Copy the records word for word, from their beginning through the line that contains "click(x=1195, y=260)", including that line. Leave the pictures out of your copy.

________________

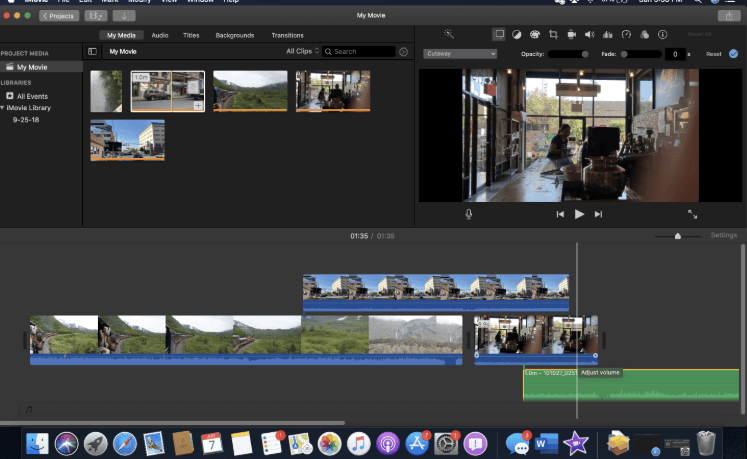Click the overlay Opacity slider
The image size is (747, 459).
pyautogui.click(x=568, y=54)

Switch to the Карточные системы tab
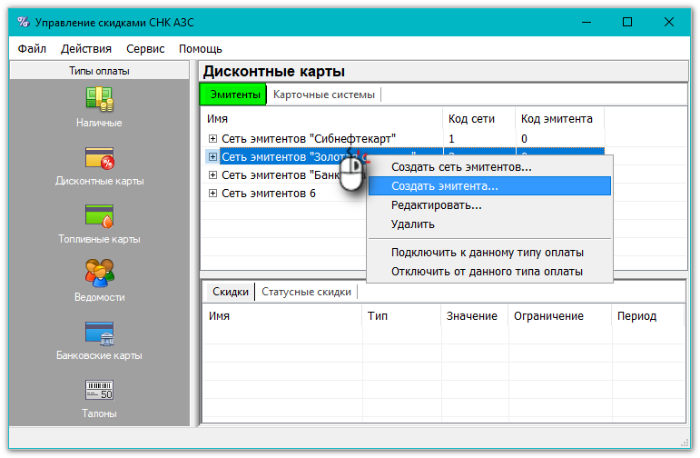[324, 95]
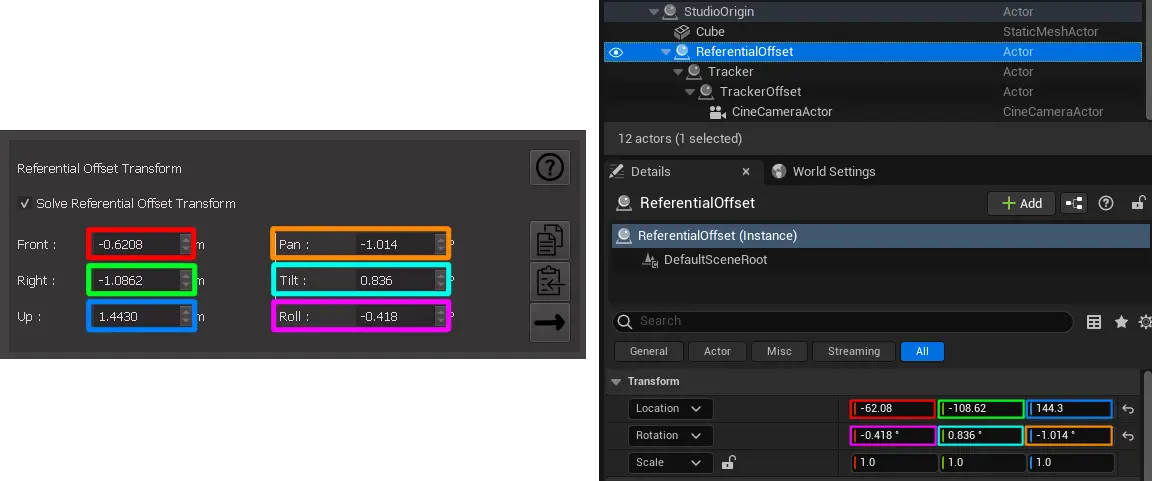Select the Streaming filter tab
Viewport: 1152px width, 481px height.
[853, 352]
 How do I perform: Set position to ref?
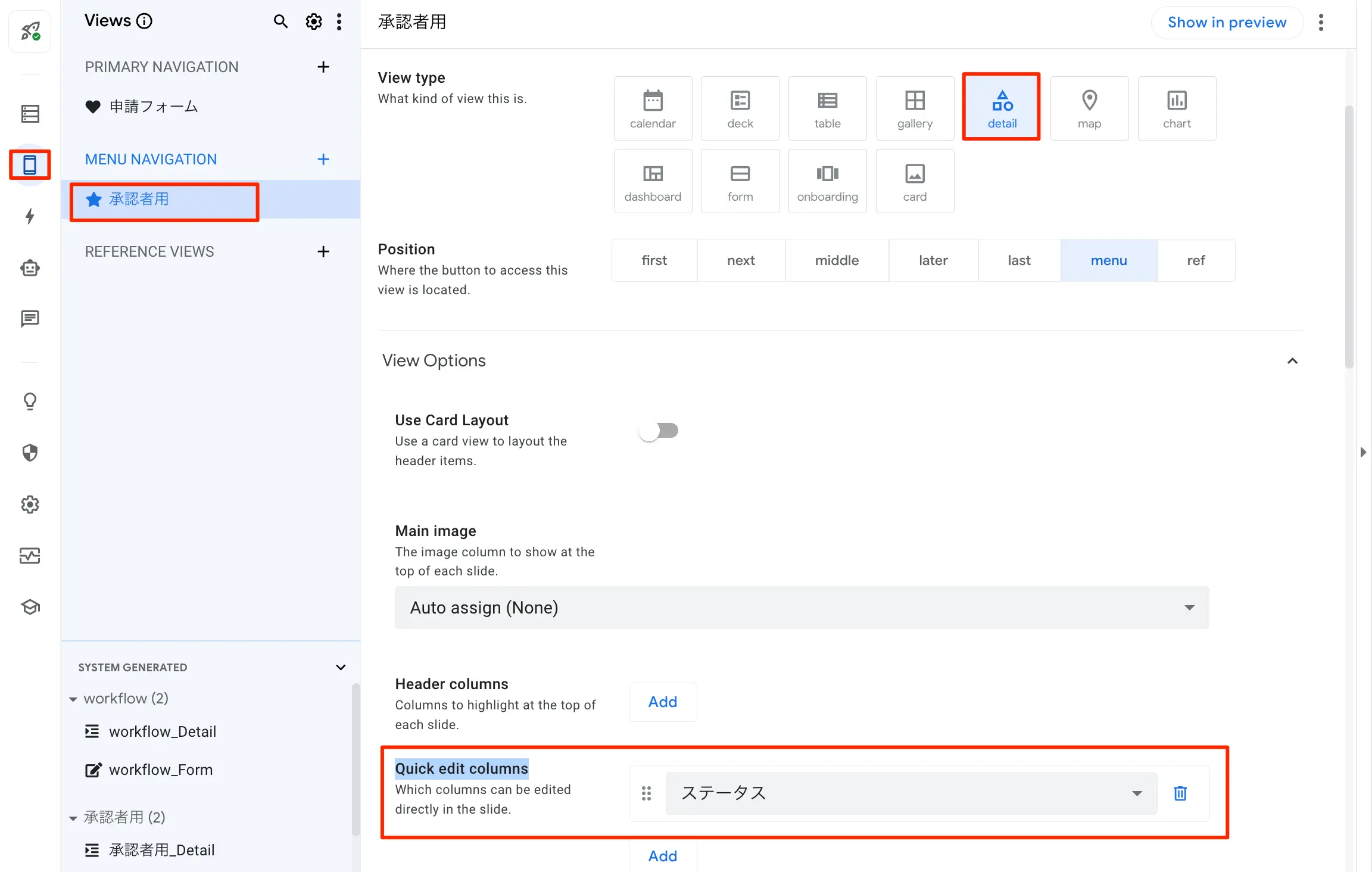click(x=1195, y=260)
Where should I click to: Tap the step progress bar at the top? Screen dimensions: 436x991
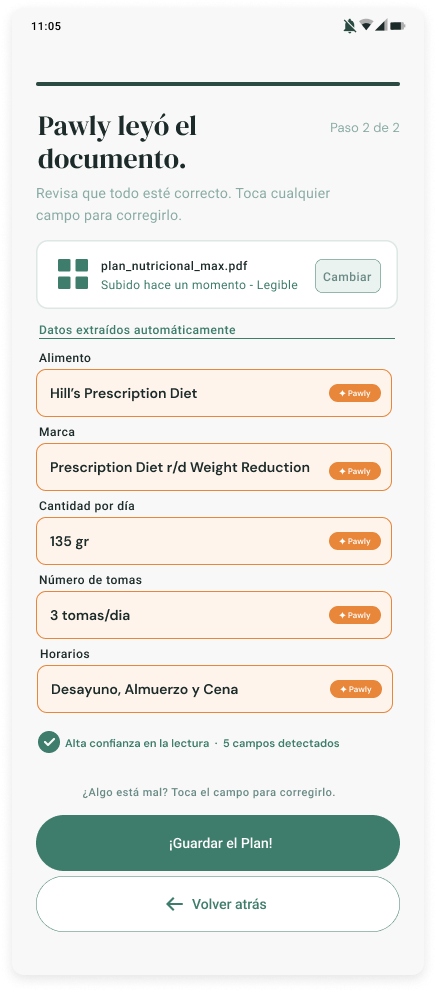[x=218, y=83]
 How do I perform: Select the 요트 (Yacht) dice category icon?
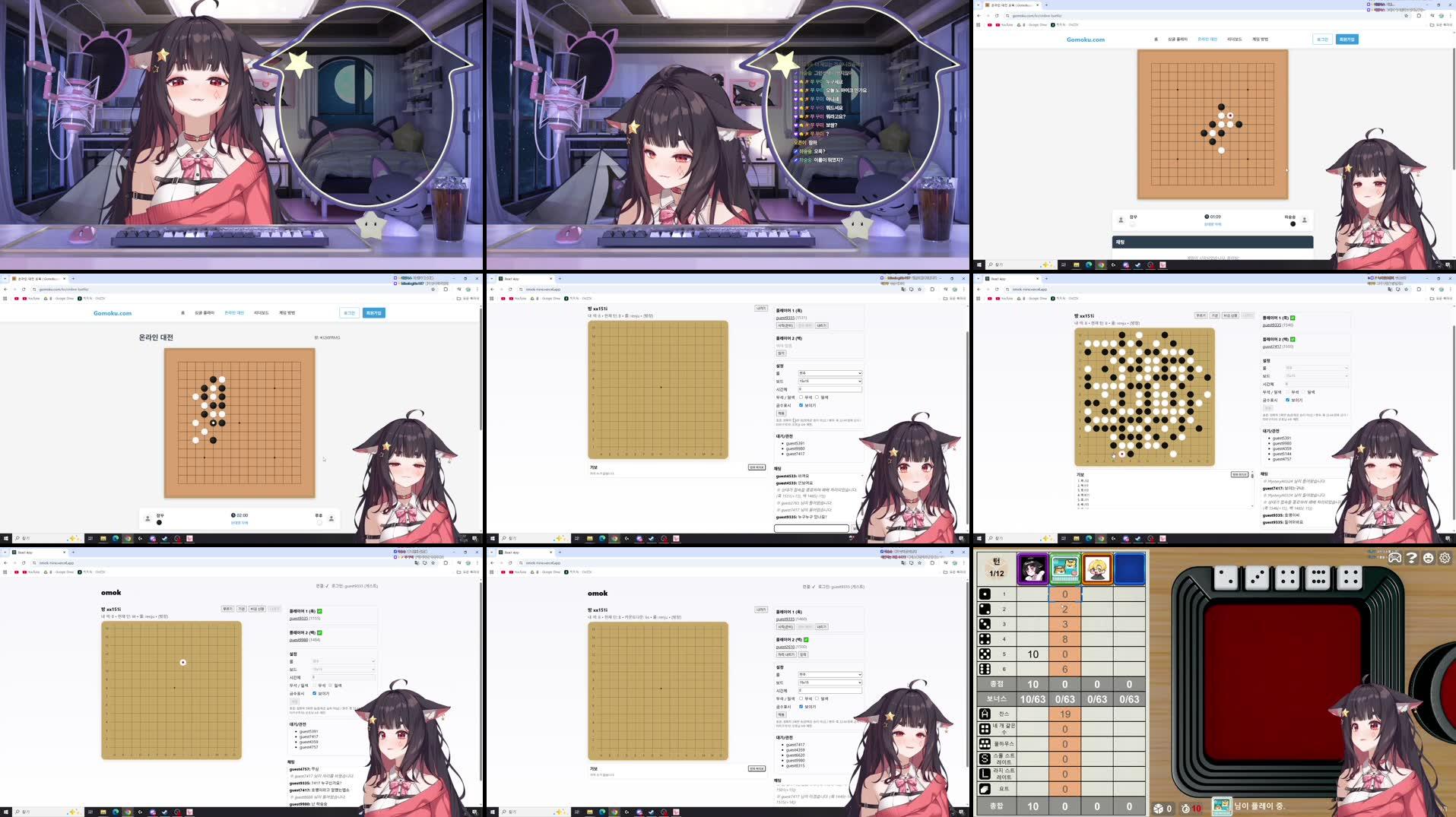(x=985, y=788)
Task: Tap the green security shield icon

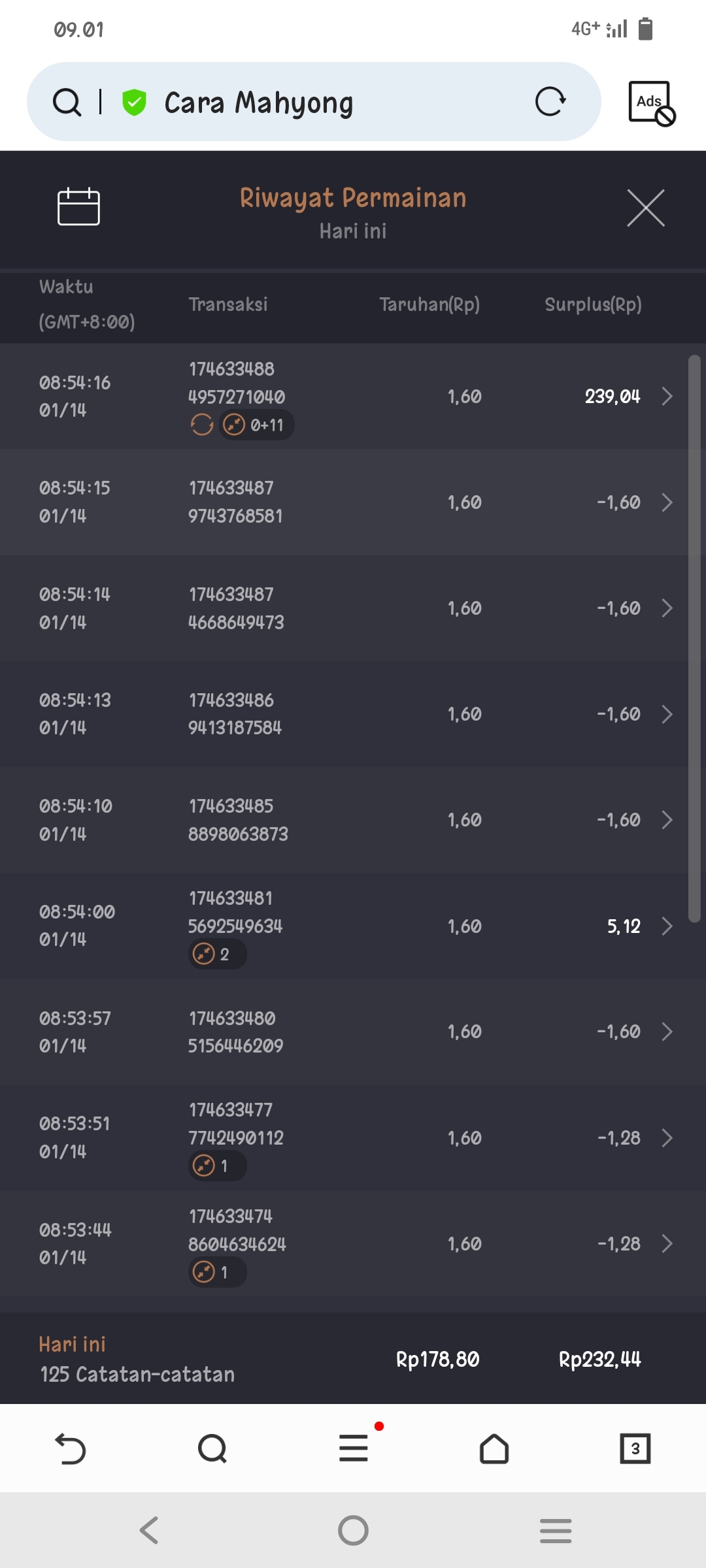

________________

Solved exercise >>
Click the overlay Opacity slider
The image size is (747, 459).
pyautogui.click(x=568, y=54)

Switch to the Карточные системы tab
[324, 95]
Select the Streaming filter tab
Viewport: 1152px width, 481px height.
[853, 352]
 How do I perform: Set position to ref?
click(x=1195, y=260)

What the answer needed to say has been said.